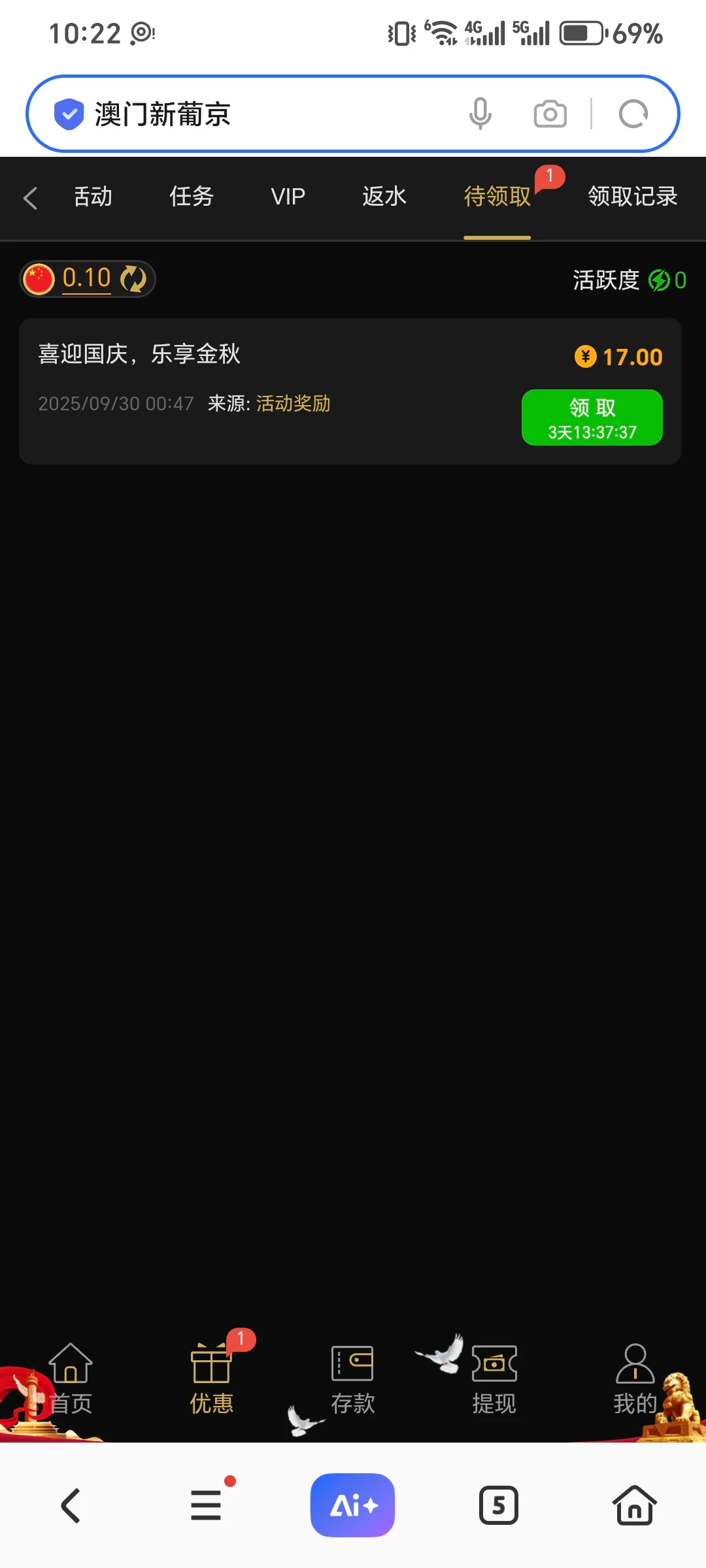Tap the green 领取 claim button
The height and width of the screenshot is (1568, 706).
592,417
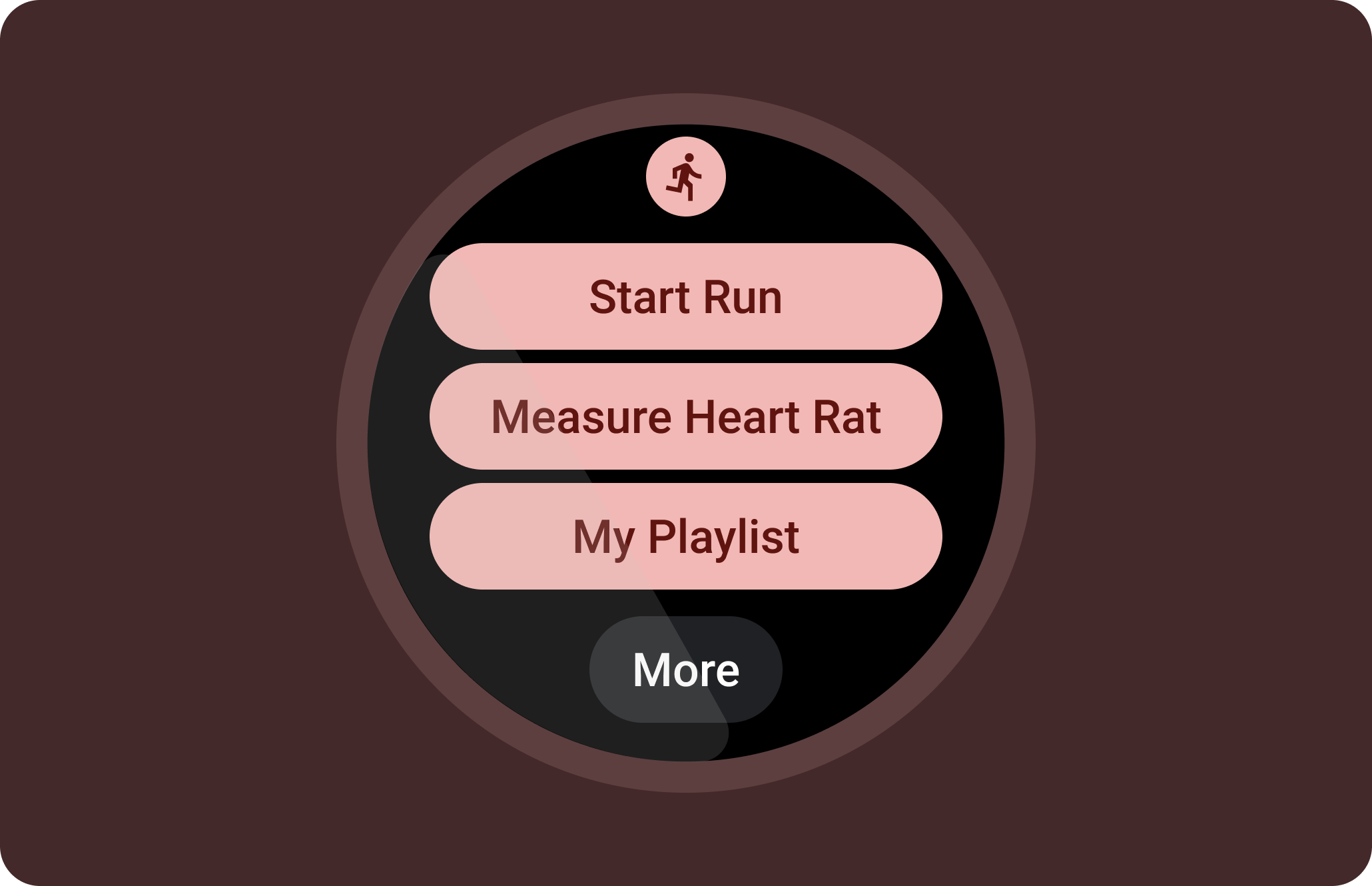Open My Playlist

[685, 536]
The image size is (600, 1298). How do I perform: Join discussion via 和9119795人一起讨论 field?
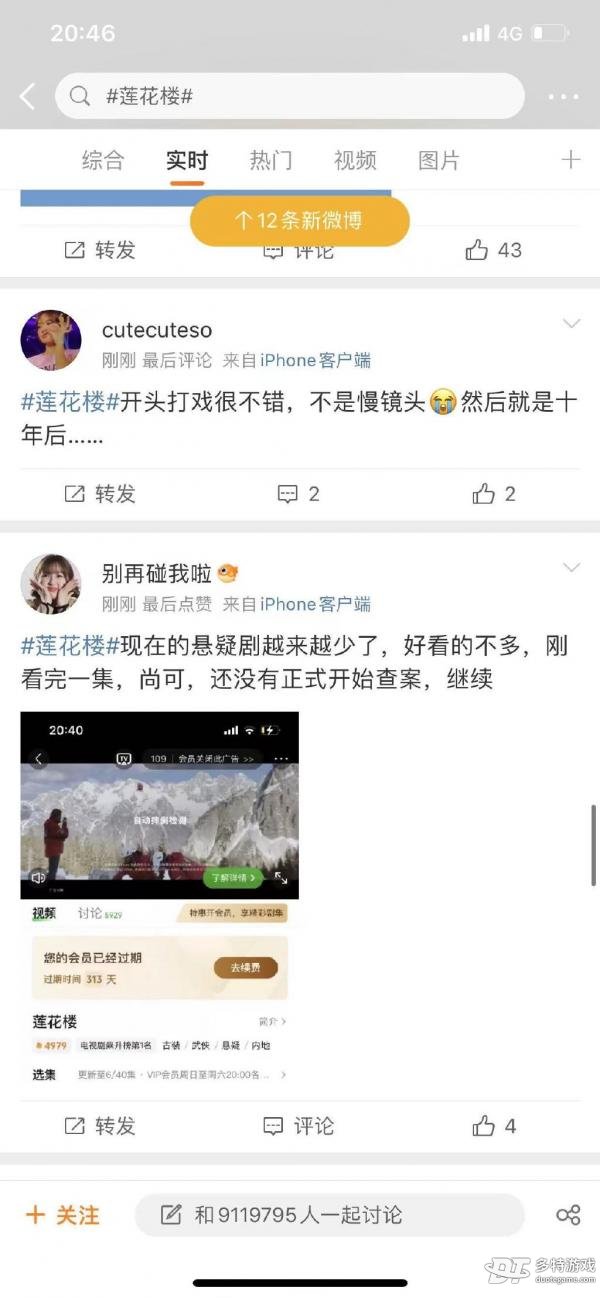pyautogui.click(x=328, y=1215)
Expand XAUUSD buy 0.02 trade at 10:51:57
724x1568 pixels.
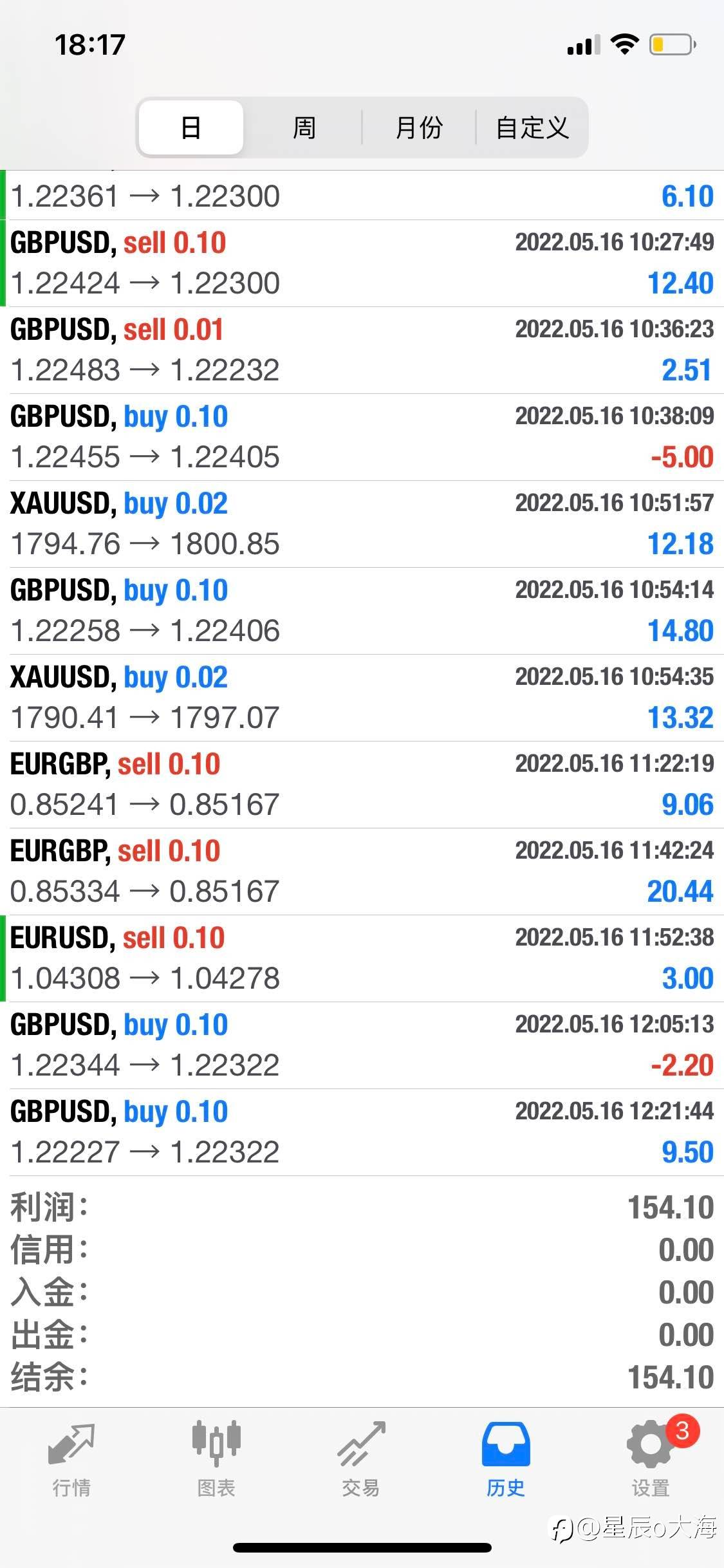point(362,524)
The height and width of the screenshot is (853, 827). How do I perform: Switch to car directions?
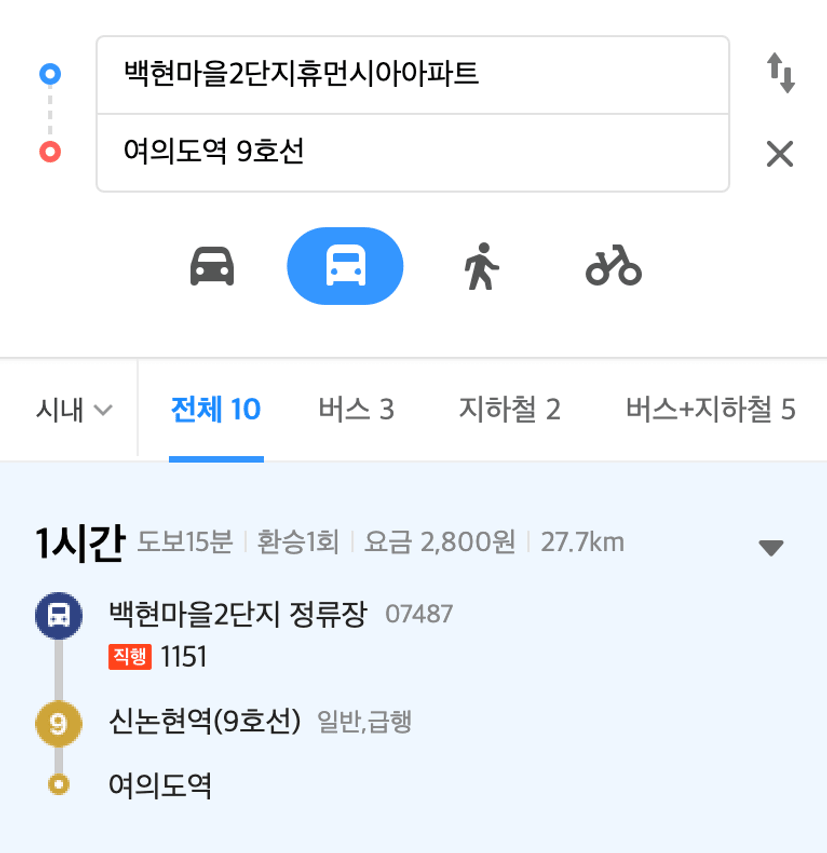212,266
▬▬▬▬▬▬▬▬▬▬
** The exercise **
Reproduce all the records above word for word, but leave out the pictures.

** Result **
Tap the green 领取 claim button
The height and width of the screenshot is (1568, 706).
592,417
Open My Playlist

[685, 536]
The image size is (600, 1298). How do I perform: Join discussion via 和9119795人一起讨论 field?
pyautogui.click(x=328, y=1215)
Expand XAUUSD buy 0.02 trade at 10:51:57
724x1568 pixels.
point(362,524)
The height and width of the screenshot is (853, 827). How do I perform: Switch to car directions?
212,266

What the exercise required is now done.